Civil liberties group announces brickbats and bouquets for year 2000

Our third annual reporting of the best defenders of and worst offenders against civil liberties in British Columbia.

Brickbats

  • The Ministry of the Attorney General
    for introducing the Secure Care Act, which permits lengthy detentions of “at risk” youth, when there’s a severe shortage of services for youth available—a “lock ’em up” plan that is sure to fail.
  • The University of Victoria
    for a recent decision under their harassment policy to ban Lorenzo Bouchard from campus for protesting against aboriginal treaties.
  • The University of Victoria Student Society
    for suspending a student anti-abortion club’s official club status because their views are contrary to the student society’s pro-choice policy.
  • Statistics Canada
    for creating a survey that does not tell people that they don’t have to participate, or that their personal health information may be shared with researchers from other agencies.
  • Trankslink
    for having a policy that does not permit the expression of free speech rights on its property, without prior permission, and for enforcing that policy on an electioneer during the last federal election.
  • The City of Vancouver
    for enforcing its anti-postering by-law through criminal prosecution, while at the same time failing to provide adequate postering space.
  • Hope High School (and other high schools throughout the province)
    for creating a “drug free zone” around the high school that implies that any breach would result in double the normal criminal penalty for possession and triple the penalty for Trafficking.
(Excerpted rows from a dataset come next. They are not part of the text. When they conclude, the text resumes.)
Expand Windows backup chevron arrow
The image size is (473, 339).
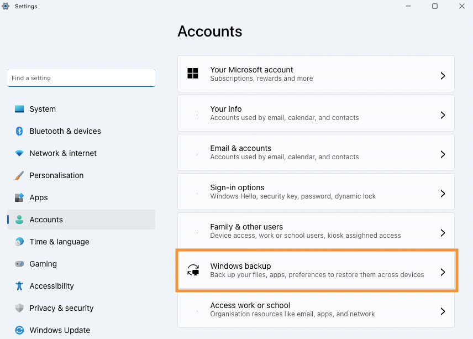[443, 272]
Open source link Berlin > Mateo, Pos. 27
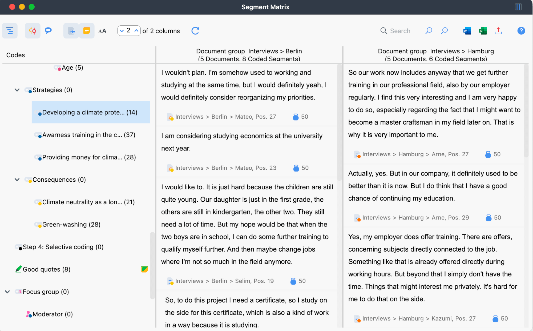 coord(225,117)
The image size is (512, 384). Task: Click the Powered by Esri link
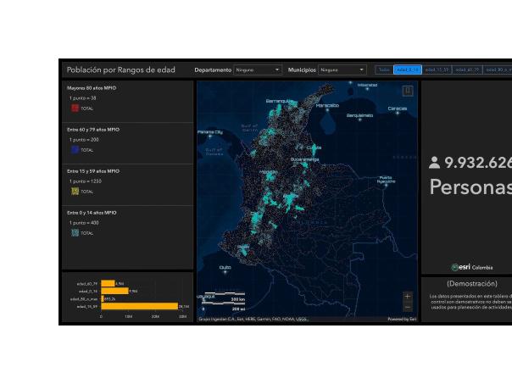pos(402,320)
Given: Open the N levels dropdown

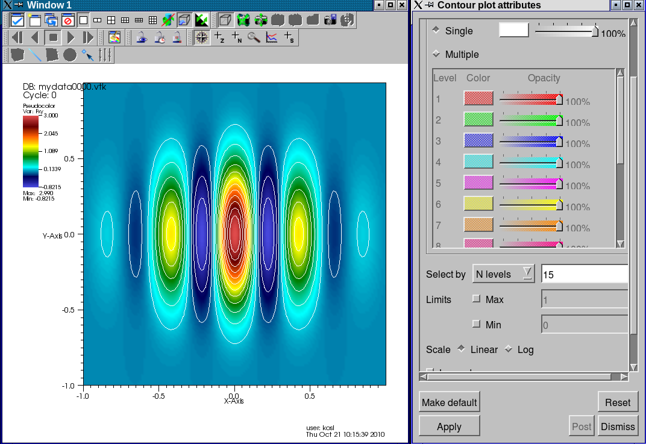Looking at the screenshot, I should click(504, 274).
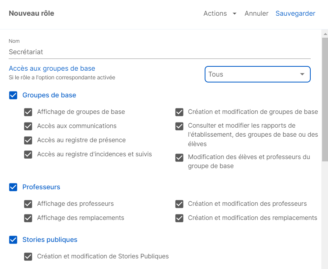This screenshot has width=328, height=269.
Task: Disable Accès au registre de présence
Action: (28, 140)
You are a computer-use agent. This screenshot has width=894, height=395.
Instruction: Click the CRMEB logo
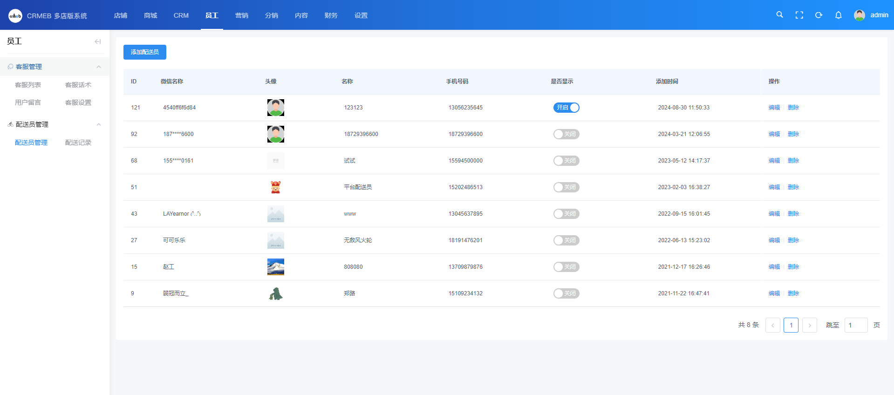pyautogui.click(x=15, y=15)
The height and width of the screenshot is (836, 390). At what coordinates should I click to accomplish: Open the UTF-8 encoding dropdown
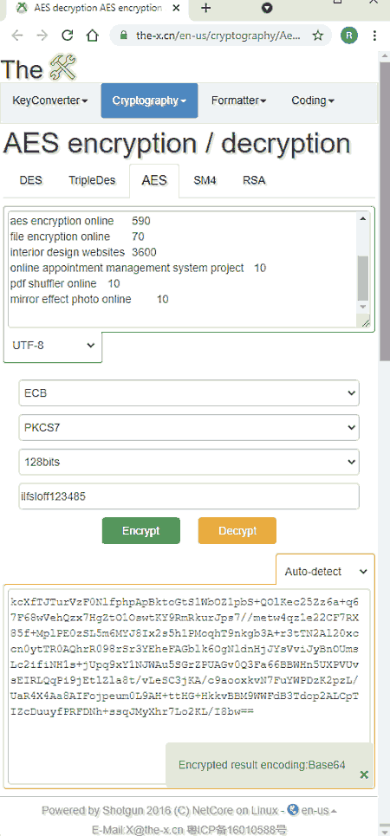[x=53, y=346]
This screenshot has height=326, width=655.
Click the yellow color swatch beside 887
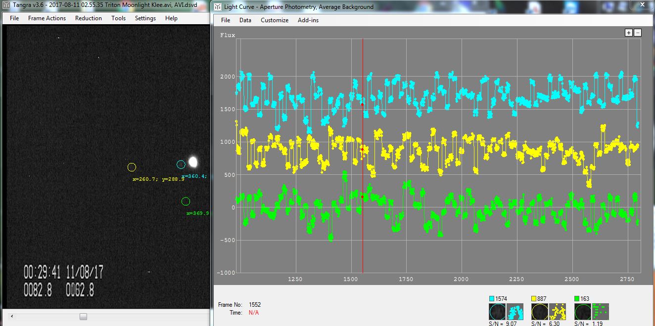point(534,299)
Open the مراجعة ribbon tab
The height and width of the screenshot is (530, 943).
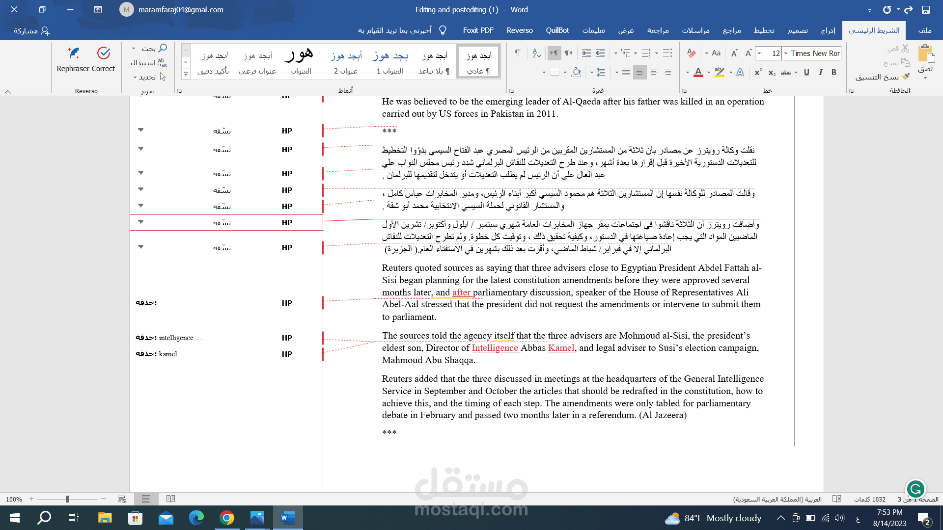[x=658, y=30]
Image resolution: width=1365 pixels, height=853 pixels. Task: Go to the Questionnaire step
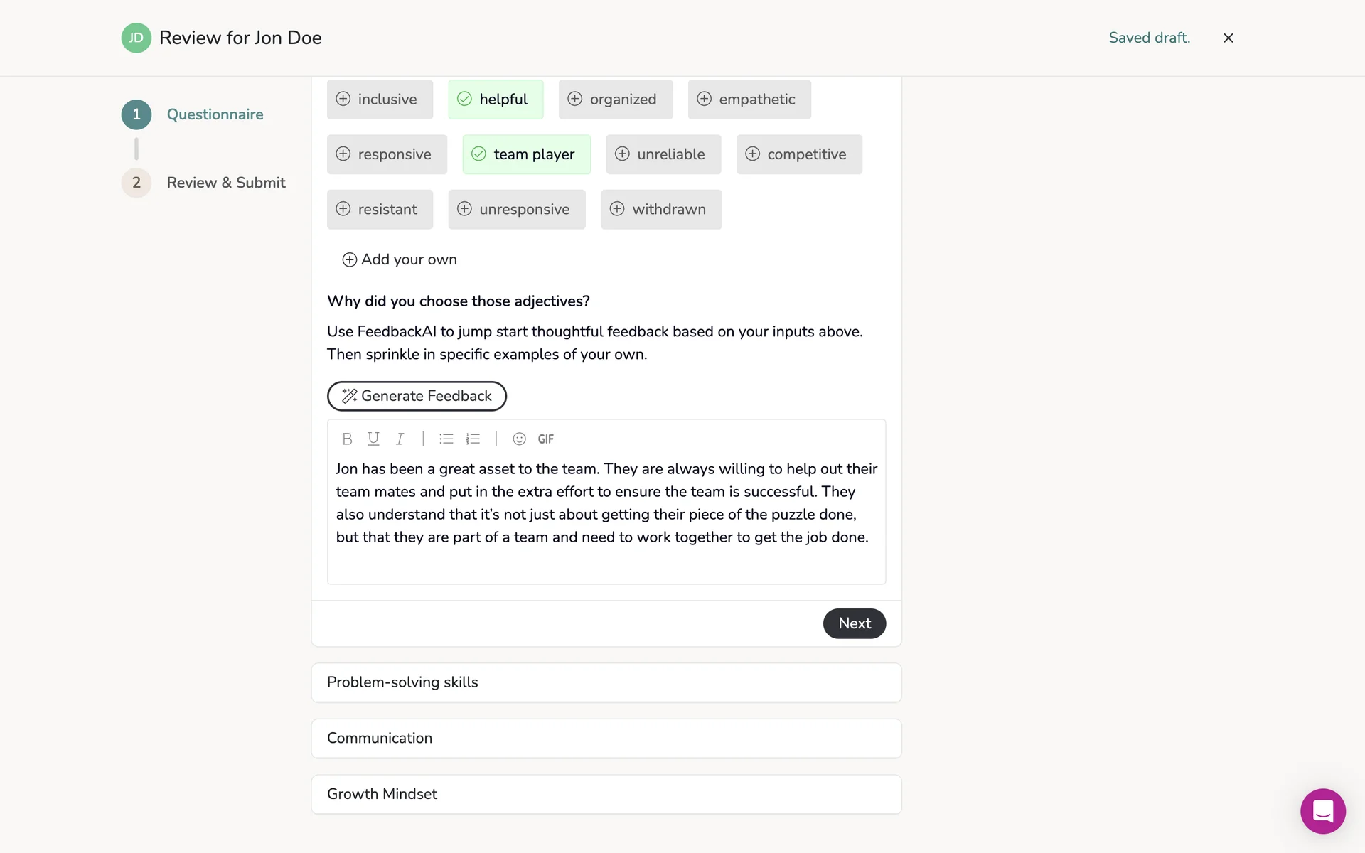pos(215,114)
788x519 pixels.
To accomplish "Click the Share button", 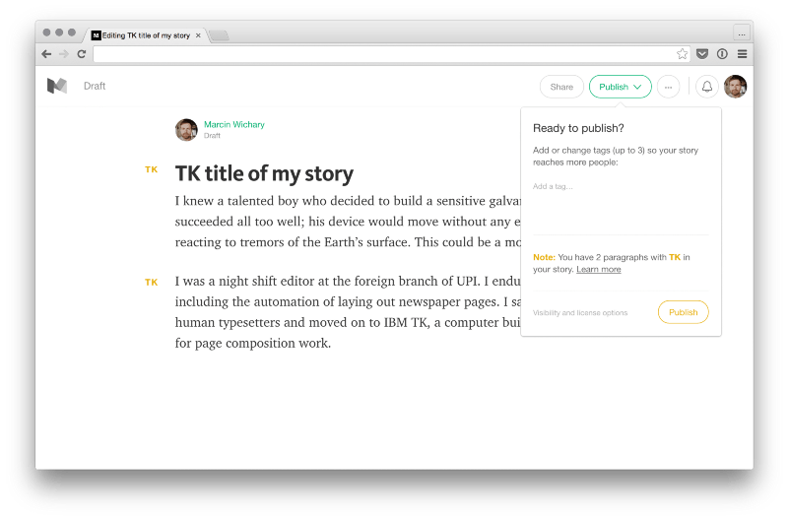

The plan also asks students to become police informers.
  • The Director of Film Classification (Ministry of the Attorney General) for trying to impose video surveillance on an adult store as a condition of business.
  • Victoria Police Department
    for raiding the Vancouver Island Compassion Society, which acts as a safe source of medicinal marijuana for people suffering from debilitating diseases.
  • Surrey School Board
    for instituting a club policy aimed at preventing gay-straight student alliances, a policy that undermines freedom of association and student autonomy.

Bouquests:

  • The University of British Columbia
    for ensuring that the free speech rights of anti-abortion protesters were respected during recent protests on campus.
  • The Canadian Senate
    for creating a special committee to investigate the need for harm reduction strategies, rather than continuing to offer blanket support for a never-ending war on drugs.
  • Vancouver Police Department and Police Board
    for rescinding billing policies for policing at political demonstrations and for acknowledging police abuse of civil liberties at Symphony of Fire and the New Year’s Eve celebrations.
  • National Citizens Coalition
    for its timely court challenge to the federal Election Act amendments that sought to ban all but minimal advocacy advertising during campaigns.